§ ASSIGNMENT: Scan the entries below and extract each line with the word "computer" in it.

§ INPUT MATERIAL:
== == ==

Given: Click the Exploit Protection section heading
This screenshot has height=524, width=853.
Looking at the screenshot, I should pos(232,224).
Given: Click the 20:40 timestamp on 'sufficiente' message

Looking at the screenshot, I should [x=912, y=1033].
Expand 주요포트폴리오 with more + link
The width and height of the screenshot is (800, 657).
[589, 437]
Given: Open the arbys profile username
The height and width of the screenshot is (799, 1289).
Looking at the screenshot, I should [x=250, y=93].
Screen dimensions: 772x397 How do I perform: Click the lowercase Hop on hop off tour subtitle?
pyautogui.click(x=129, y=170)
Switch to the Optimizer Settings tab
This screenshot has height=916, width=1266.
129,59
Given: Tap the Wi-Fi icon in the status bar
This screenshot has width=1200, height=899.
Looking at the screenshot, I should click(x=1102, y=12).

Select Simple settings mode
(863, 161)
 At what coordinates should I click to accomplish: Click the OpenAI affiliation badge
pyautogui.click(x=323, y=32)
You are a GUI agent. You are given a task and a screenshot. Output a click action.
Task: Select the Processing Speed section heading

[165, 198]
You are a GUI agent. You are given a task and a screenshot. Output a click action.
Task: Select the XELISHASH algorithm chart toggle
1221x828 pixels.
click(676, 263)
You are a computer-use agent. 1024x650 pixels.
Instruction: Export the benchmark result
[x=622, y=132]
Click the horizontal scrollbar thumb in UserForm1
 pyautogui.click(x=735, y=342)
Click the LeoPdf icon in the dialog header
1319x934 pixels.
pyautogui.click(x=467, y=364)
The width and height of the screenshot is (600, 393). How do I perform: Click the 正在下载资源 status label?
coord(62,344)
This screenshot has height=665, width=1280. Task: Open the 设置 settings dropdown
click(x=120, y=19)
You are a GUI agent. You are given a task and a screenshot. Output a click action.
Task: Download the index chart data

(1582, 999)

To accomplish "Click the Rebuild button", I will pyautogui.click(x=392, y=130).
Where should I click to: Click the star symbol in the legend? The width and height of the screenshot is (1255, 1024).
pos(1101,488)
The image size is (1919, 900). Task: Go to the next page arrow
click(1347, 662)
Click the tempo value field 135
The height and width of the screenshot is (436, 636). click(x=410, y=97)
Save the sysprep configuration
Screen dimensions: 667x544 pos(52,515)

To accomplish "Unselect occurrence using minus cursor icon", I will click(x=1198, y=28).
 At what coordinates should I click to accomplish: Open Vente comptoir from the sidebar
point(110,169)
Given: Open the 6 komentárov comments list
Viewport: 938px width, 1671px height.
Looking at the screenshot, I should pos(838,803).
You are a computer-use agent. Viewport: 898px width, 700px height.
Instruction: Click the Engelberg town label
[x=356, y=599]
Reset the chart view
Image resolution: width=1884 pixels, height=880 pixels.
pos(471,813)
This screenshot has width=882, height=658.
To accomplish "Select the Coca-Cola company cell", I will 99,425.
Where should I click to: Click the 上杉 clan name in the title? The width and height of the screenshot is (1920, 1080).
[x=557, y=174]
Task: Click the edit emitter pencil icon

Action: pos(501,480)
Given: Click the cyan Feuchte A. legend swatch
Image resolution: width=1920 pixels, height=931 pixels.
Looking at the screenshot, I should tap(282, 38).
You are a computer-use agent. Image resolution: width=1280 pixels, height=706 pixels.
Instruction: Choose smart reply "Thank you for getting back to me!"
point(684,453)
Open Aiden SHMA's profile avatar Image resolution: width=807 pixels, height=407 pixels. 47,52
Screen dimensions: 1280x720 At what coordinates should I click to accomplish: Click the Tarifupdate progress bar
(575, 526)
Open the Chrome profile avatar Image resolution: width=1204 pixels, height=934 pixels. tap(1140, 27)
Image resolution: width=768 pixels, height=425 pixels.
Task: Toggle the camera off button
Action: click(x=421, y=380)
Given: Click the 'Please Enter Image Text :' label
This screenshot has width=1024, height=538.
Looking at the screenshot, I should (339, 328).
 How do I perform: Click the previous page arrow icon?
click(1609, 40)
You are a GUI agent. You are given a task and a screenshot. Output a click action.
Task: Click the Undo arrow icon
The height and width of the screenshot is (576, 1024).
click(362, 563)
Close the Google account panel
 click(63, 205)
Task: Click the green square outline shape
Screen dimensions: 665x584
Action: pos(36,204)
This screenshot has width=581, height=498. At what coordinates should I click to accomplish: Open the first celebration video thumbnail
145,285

== == ==

§ RESPONSE BOX:
You are a computer-use agent. 1024x650 pixels.
You are a computer-use agent. Viewport: 898px width, 700px height.
You are a computer-use agent. Image resolution: width=1280 pixels, height=706 pixels.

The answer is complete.